Passage given:
========================================

May 30th, 2014 at 1:00 PM
By Max DeMara

After the Detroit Tigers escaped Oakland with a split, Joe Nathan, the man who nearly caused a second meltdown in as many days, didn't want to talk.

'Bryan Holaday, Joe Nathan' photo (c) 2014, Keith Allison - license:

Nathan blew off reporters Thursday afternoon, saying he had nothing to speak about, and hinting the scribes should instead talk to the players who made a difference in the game. If was a self-deprecating bit designed to induce sympathy, but a frustrating one nonetheless considering Nathan's position on the team.

This is, after all, the closer who makes $10 million dollars a year to get between one and three outs as one of the lone veterans in a young bullpen. He should answer questions, especially one day after apparently mildly calling out rookie third baseman Nick Castellanos for missing a line drive in the ninth inning, and laughing off reports of a dead arm earlier this season.

Whether he likes it or not, it's Nathan's responsibility to speak about what happened in between the lines, especially on the heels of two of his worst performances as a Tiger. Since Todd Jones, Detroit is a town that's been used to having rough ninth innings, and one refreshing thing about Jones was he always took the heat for a bad performance himself, answering questions well after the game and deflecting criticism from teammates.

========================================

Information supplied:
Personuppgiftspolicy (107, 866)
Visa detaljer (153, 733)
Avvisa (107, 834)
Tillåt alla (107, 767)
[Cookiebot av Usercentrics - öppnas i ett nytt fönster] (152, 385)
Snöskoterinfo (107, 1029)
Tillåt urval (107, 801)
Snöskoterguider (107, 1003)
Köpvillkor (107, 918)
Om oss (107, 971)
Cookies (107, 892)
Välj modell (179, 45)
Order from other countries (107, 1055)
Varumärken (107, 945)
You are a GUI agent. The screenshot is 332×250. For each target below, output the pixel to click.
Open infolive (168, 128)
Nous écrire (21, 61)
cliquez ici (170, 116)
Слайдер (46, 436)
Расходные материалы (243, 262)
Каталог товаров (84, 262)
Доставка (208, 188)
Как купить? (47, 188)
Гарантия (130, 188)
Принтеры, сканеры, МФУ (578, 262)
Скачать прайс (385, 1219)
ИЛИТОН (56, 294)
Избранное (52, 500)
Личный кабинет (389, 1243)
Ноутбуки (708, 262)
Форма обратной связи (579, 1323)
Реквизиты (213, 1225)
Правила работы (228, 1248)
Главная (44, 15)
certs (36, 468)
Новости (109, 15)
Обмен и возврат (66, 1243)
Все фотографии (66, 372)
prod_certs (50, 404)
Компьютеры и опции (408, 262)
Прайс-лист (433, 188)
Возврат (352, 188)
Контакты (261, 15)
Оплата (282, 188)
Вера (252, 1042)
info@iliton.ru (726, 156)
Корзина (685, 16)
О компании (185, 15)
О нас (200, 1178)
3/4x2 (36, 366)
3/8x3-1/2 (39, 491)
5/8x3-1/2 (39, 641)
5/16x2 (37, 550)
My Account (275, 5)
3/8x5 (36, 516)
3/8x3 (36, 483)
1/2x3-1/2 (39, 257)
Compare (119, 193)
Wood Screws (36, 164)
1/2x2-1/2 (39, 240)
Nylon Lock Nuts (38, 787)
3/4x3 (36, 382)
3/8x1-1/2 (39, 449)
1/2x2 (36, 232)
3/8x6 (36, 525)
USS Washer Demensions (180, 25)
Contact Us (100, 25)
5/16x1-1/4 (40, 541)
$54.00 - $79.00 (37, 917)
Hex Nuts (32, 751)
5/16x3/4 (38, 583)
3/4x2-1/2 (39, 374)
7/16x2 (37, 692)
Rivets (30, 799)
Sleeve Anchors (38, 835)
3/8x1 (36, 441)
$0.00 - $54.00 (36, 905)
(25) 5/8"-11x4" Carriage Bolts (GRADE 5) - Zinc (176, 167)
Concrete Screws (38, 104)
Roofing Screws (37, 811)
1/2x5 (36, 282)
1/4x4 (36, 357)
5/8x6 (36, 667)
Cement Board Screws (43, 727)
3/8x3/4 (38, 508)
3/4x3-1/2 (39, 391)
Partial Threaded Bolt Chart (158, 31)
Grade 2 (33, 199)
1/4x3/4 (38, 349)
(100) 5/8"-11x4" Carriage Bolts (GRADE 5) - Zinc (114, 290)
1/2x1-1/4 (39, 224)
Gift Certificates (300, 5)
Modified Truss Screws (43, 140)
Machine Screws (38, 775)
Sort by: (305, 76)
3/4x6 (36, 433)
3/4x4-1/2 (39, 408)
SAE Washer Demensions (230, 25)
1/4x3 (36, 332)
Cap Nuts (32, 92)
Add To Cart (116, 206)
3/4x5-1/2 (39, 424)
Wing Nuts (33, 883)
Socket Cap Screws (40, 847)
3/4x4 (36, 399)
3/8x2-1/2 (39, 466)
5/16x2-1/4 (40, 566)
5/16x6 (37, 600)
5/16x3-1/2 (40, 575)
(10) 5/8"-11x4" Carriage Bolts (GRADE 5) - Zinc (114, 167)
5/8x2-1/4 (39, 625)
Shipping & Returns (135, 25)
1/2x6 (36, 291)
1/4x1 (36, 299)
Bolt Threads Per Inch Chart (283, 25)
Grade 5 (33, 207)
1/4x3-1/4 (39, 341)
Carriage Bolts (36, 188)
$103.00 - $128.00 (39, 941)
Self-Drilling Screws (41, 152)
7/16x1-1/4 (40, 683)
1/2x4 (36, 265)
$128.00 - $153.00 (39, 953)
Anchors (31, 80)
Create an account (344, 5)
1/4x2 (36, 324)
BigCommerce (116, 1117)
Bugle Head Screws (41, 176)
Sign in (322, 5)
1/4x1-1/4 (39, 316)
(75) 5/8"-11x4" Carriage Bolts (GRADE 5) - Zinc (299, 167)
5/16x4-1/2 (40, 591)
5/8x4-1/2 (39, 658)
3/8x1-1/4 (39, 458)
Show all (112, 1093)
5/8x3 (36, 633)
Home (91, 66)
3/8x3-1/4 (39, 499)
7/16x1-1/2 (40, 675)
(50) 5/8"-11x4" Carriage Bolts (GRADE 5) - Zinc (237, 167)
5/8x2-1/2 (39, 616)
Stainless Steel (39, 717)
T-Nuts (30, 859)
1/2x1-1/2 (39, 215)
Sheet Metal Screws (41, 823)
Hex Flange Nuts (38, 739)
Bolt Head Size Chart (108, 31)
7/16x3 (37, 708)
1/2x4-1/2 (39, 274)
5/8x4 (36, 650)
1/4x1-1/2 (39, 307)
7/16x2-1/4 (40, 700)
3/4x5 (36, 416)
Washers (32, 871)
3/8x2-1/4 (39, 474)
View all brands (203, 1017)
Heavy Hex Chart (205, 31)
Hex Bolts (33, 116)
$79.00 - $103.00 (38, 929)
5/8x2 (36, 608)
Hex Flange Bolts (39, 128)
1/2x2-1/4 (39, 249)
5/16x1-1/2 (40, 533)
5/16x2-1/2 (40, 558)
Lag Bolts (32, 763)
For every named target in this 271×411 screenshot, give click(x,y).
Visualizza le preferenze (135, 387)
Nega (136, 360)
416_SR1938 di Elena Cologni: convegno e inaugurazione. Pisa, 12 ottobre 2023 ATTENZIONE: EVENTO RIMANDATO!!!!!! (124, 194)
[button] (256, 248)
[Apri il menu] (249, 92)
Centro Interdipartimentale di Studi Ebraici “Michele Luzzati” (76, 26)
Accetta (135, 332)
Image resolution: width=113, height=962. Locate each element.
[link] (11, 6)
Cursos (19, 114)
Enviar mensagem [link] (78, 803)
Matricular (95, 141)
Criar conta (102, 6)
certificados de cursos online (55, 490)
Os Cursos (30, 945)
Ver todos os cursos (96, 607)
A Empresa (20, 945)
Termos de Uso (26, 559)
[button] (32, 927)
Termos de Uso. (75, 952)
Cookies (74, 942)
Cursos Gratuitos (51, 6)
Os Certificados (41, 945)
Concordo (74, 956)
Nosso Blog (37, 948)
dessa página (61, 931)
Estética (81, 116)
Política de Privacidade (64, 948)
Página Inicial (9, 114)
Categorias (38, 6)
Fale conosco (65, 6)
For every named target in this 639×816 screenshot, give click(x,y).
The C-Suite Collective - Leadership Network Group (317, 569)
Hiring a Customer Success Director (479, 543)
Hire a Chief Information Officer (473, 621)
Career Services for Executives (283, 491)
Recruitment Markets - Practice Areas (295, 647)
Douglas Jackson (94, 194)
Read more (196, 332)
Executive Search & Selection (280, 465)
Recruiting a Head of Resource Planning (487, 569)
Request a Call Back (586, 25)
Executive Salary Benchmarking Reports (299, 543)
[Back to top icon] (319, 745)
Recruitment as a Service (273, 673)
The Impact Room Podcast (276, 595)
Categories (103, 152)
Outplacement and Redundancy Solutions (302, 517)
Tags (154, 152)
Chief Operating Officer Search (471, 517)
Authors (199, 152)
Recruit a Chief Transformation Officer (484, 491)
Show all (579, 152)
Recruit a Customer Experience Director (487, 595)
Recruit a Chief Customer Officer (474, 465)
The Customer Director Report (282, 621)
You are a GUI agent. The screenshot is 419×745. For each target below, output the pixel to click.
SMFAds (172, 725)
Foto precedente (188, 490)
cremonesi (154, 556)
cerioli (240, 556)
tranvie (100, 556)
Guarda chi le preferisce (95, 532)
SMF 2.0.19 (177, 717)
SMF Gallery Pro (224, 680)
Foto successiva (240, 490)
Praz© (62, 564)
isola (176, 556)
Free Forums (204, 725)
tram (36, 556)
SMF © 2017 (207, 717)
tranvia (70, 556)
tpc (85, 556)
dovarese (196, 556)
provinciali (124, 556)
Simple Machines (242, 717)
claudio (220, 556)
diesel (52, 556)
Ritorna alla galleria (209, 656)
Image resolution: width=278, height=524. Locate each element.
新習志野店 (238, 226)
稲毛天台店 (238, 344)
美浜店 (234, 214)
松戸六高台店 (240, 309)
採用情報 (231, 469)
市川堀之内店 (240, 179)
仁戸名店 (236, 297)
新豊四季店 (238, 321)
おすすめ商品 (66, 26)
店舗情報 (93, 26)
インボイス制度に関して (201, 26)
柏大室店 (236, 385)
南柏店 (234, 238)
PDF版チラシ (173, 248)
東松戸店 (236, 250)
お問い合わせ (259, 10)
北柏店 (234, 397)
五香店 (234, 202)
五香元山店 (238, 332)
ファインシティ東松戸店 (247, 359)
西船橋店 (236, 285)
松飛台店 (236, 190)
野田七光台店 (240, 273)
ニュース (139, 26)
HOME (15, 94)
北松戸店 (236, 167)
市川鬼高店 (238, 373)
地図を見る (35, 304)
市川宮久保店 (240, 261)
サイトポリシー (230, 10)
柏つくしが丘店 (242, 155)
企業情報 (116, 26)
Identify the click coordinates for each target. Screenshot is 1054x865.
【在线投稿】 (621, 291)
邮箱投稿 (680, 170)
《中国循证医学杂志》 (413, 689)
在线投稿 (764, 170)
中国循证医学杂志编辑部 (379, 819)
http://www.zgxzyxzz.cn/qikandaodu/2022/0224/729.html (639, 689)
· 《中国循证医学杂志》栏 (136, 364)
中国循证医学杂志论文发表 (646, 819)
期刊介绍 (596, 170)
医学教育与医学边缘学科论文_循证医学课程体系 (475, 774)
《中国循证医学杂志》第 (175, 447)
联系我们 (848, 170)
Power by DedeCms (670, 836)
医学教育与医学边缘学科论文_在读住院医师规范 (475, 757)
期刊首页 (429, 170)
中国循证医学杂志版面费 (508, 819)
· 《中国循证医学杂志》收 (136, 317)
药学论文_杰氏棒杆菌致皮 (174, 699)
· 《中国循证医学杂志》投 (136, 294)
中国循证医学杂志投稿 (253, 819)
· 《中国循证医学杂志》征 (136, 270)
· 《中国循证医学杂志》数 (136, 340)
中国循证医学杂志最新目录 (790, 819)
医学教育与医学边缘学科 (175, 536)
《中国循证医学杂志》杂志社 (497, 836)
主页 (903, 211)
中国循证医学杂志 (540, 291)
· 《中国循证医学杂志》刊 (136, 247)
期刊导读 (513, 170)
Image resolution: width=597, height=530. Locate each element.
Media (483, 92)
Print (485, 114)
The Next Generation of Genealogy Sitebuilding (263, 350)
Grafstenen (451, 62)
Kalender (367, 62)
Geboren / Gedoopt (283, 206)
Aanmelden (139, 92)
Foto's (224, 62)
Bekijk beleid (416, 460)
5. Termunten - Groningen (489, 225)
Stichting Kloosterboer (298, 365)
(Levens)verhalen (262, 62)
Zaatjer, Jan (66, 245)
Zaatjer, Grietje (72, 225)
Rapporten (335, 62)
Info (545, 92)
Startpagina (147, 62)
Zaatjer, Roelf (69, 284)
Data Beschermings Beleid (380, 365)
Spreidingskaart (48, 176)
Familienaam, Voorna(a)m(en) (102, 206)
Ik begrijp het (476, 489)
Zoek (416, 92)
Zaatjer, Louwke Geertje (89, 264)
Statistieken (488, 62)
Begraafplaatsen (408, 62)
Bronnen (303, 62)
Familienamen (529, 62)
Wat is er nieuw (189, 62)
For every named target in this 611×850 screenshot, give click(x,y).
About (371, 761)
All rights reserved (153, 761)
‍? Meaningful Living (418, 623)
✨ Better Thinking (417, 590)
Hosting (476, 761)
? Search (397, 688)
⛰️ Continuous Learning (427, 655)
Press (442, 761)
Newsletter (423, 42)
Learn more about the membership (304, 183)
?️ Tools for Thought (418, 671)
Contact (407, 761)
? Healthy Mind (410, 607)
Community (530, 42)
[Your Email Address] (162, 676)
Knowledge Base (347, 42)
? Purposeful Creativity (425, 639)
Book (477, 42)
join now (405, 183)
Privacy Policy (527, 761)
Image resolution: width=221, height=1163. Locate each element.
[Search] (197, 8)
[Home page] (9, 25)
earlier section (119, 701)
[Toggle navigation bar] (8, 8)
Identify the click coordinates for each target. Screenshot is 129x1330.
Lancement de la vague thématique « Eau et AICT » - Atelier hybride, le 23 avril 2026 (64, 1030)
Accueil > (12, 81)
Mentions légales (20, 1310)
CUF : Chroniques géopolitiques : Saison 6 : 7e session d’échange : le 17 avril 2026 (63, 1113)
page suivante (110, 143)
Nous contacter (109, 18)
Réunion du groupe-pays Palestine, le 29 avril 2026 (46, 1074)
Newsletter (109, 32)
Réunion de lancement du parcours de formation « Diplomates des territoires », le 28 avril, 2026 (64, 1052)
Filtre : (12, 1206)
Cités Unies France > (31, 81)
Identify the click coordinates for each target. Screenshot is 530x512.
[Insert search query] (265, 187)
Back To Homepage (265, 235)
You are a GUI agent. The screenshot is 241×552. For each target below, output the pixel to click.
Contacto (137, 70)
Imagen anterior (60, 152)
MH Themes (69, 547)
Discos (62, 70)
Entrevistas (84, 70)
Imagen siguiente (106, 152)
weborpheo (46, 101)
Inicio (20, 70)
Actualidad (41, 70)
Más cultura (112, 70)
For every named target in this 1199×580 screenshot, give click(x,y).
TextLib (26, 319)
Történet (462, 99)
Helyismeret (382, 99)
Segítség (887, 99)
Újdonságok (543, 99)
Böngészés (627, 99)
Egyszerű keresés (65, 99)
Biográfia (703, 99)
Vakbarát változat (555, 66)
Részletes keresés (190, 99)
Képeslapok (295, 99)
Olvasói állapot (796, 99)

========================================

Stated task: Name every person mentioned by name in the article about Joe Nathan, including the byline and the photo credit.

Correct result:
Max DeMara
Joe Nathan
Bryan Holaday
Keith Allison
Nick Castellanos
Todd Jones